Don gathers his team and asks them to “forget the past entirely” and to sell future-oriented dreams in their new campaign. Kennedy is president at the time, and the U.S. is said to be lagging behind the Soviets in the space race. The dream of going to the moon becomes the new showcase of the American Dream. This scene perfectly summarizes advertising’s essence: selling dreams to the client.

Homosexuality is still taboo and considered a disease. When someone’s sexuality is discovered within the company, people react as if they have seen an alien—showing disgust, mocking expressions, and ridicule—which reflects how conservative and macho American society was regarding race, gender, and sexual orientation.

Senior male executives spend nights out with women and come to the office the next morning without even showering—shaving at work and wearing the spare shirts they keep in drawers. Everyone knows about this lifestyle; sometimes even their secretaries fetch their spare shirts. All of this makes the supposedly polished American executives feel, in reality, like a sweaty, cigarette-soaked mess.

On New Year’s Eve, only Don Draper and the British-born executive Lane Pryce remain at the office; neither has family to spend the night with. After Don’s invitation, they go to the movies and then to dinner. Don offers to call a girlfriend and even “arrange” a woman for Lane if he wants. When Lane refuses, Don is surprised and asks, “Then what are you going to do?” To an American advertising executive, free time is something to be spent with a woman—nothing else.

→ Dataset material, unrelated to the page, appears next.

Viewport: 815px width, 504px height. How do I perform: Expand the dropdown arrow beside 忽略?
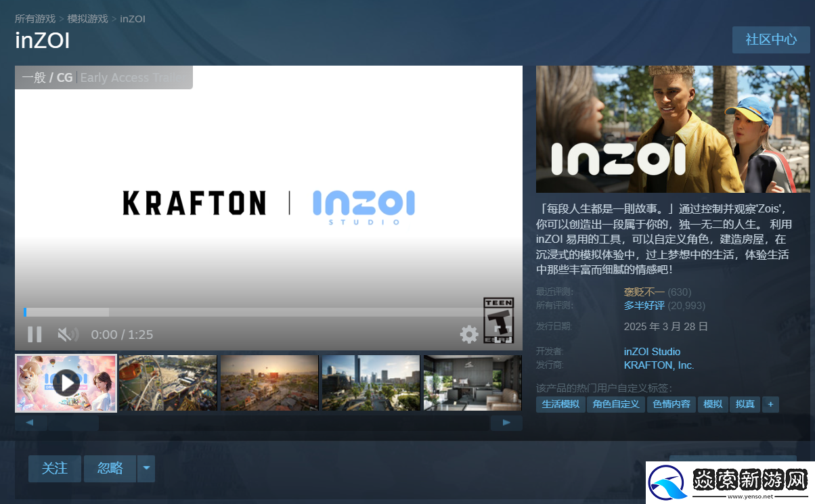tap(146, 468)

In the theme of family and loneliness, when Joan returns from maternity leave, she goes to Lane Pryce’s office and says that even though she has her mother and baby at home, she feels incredibly lonely. She feels forgotten, unmissed. This moment shows that loneliness cannot always be resolved even within a family. Similarly, Betty experiences profound loneliness in her marriage to Don, despite having children.

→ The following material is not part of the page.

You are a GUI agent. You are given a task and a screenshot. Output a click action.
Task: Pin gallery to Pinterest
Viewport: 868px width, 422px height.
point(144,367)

Don’s marriage to Megan—who continues working at the company for some time after their wedding—reveals through multiple ugly interactions why such situations are entirely forbidden in many major international companies today.

One of the harshest examples of women being viewed both as inferior to men and as corporate commodities occurs when they try to land Jaguar as a client. The Jaguar executive wants to sleep with Joan, whom he saw and liked at the agency. Instead of being insulted and leaving the table, the team treats the request as normal and is willing to “offer” a colleague to secure more profit. In doing so, they place themselves in the morally corrupt role of pimps in the client’s eyes, without showing any discomfort.